Core Documentation Series

This series mirrors the structure of the DDPM documentation, providing a complete foundation for understanding and implementing flow matching models.

Document Description
01_flow_matching_foundations.md Foundations: Mathematical theory, forward/backward processes, theoretical properties
02_flow_matching_training.md Training: Loss functions, network architectures, training strategies, reflow
03_flow_matching_sampling.md Sampling: ODE solvers, sampling strategies, quality-speed tradeoffs
04_flow_matching_landscape.md Landscape: Normalizing flows vs flow matching, variants comparison, historical context
rectifying_flow.md Tutorial: Rectified flow from first principles (original tutorial)

Quick Navigation

For Beginners

  1. Start with Rectifying Flow Tutorial for intuitive introduction
  2. Read Foundations for mathematical details
  3. Review Training for implementation

For Implementation

  1. Training Guide — Complete training loop with code
  2. Sampling Guide — ODE solvers and sampling strategies
  3. Foundations — Reference for equations

For Comparison with Diffusion

  1. Foundations — Conceptual differences
  2. Sampling — Speed and quality comparison
  3. See DDPM Documentation for diffusion model details

Key Concepts

Flow Matching Overview

Flow matching learns a velocity field \(v_\theta(x, t)\) that transports samples from a noise distribution to a data distribution:

\[ \frac{dx}{dt} = v_\theta(x, t) \]

Key advantages:

  • Simpler training: Direct regression instead of score matching
  • Faster sampling: 10-50 steps (vs 100-1000 for diffusion)

(GIVEN INFORMATION):
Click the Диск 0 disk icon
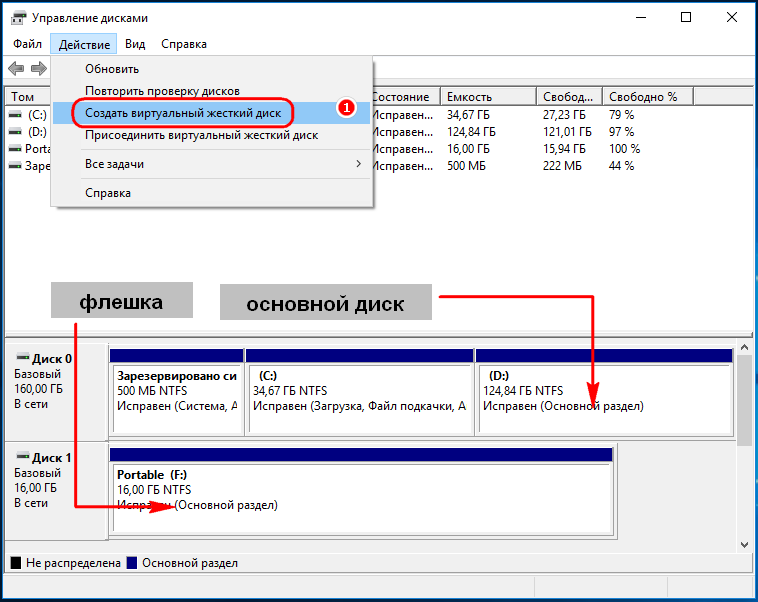 pyautogui.click(x=23, y=357)
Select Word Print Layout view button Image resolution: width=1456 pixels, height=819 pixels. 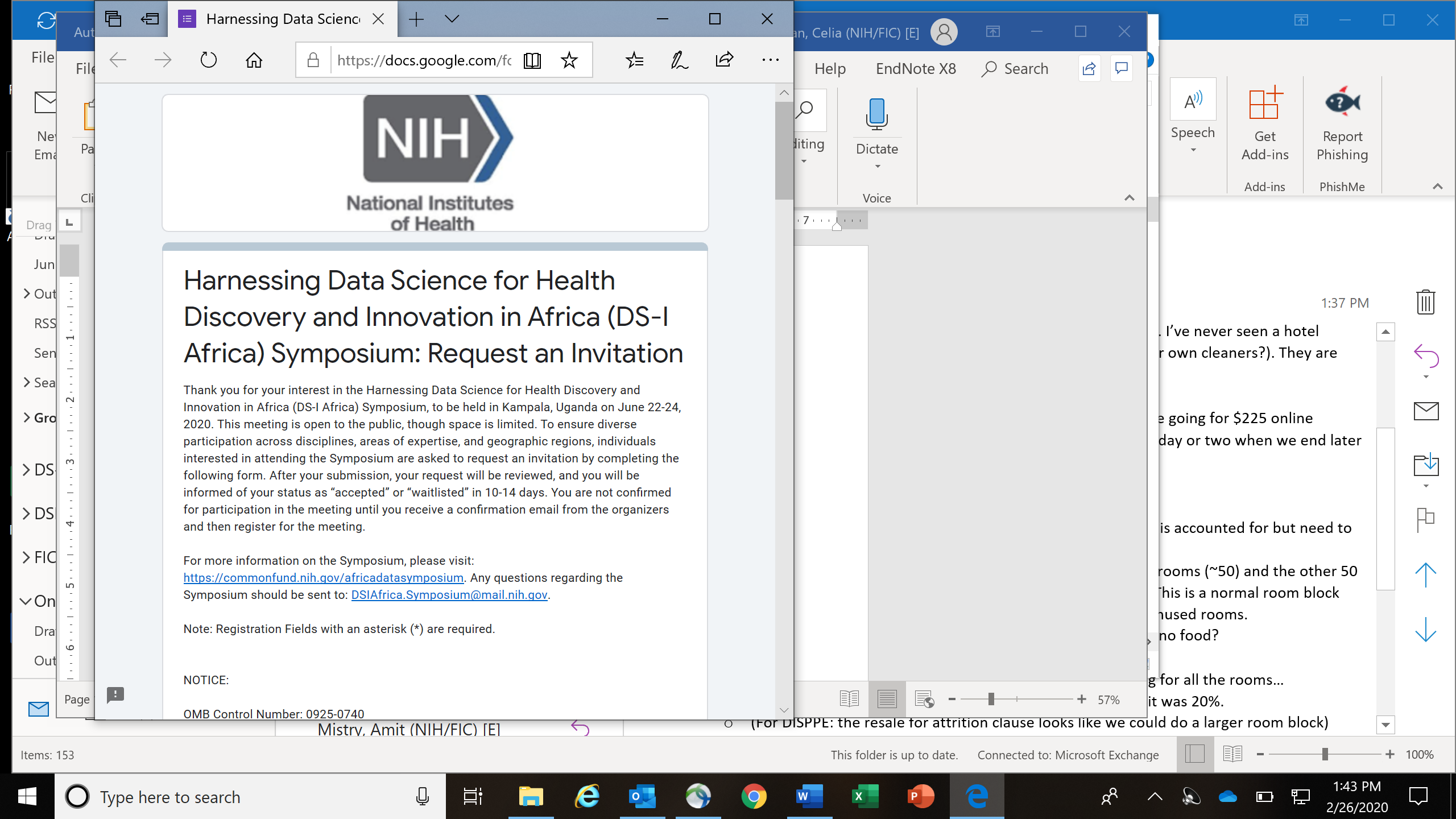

(THE TASKS):
(1) List every file name that appears in the document table of the flow matching documentation excerpt.
(2) From the flow matching documentation excerpt, print the part that opens with the words containing "Document Description" and closes with "principles (original tutorial)", copied exactly.

(WRITTEN RESPONSES):
(1)
01_flow_matching_foundations.md
02_flow_matching_training.md
03_flow_matching_sampling.md
04_flow_matching_landscape.md
rectifying_flow.md

(2)
Document Description
01_flow_matching_foundations.md Foundations: Mathematical theory, forward/backward processes, theoretical properties
02_flow_matching_training.md Training: Loss functions, network architectures, training strategies, reflow
03_flow_matching_sampling.md Sampling: ODE solvers, sampling strategies, quality-speed tradeoffs
04_flow_matching_landscape.md Landscape: Normalizing flows vs flow matching, variants comparison, historical context
rectifying_flow.md Tutorial: Rectified flow from first principles (original tutorial)